A novelization of the episode was published by Pocket Books in June 1994. It was written by Michael Jan Friedman in two weeks. It was published in hardcover and as a result, Friedman looked to expand on the episode to warrant the release. Scenes featuring Katherine Pulaski, Lwaxana Troi and Wesley Crusher were added. He suggested that the inclusion of further scenes with other characters made the novelization more of an ensemble piece rather than the actual episode which is very Picard focused. It was one of five novelizations to be made of The Next Generation episodes, alongside "Encounter at Farpoint", "Unification", "Relics" and "Descent".

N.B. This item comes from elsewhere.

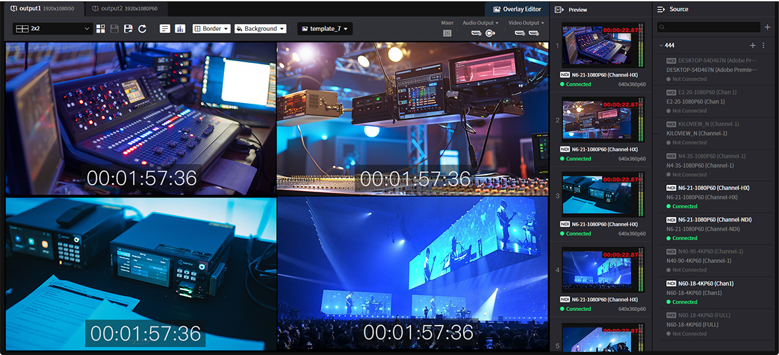779x355 pixels.
Task: Open three-dot menu for group 444
Action: pyautogui.click(x=763, y=45)
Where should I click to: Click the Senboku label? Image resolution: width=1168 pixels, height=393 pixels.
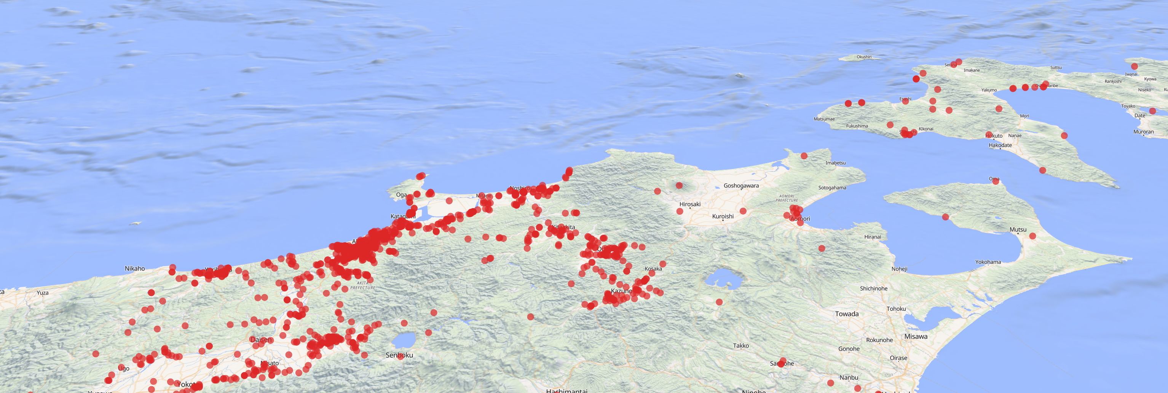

The paid online/streaming version of this episode, such as through Amazon Prime Video, is a condensed cut for syndication. For example, sections of dialogue are missing from Part II, such as the exchange between Worf and Picard at 51:05, when Worf says "You have always used your knowledge of Klingon honor and tradition to get what you want from me..."

==Legacy==
Writers for the TV show Lost cited Picard's time travel in the episode "All Good Things..." as a reference for how characters traveled through time in their 2008 episode "The Constant".

After, and even during the time film shooting wrapped up for TNG, work also focused on the film Generations which was released later that year in 1994 and following the end of TNG, Star Trek: Deep Space Nine was briefly the only Star Trek show airing on television. Meanwhile, a successor to TNG, Star Trek: Voyager was in development and was shooting by later in 1994, and aired in January 1995 for the launch of UPN. The launch episode, one of the most expensive in TV history at $23 million, was watched by about 21.3 million people.

The 1995 Star Trek novel Crossover by Michael Jan Friedman is set after this episode but before the movie Generations.

According to producer Kevin Feige, "All Good Things..." served as an inspiration for character evolution in Avengers: Endgame.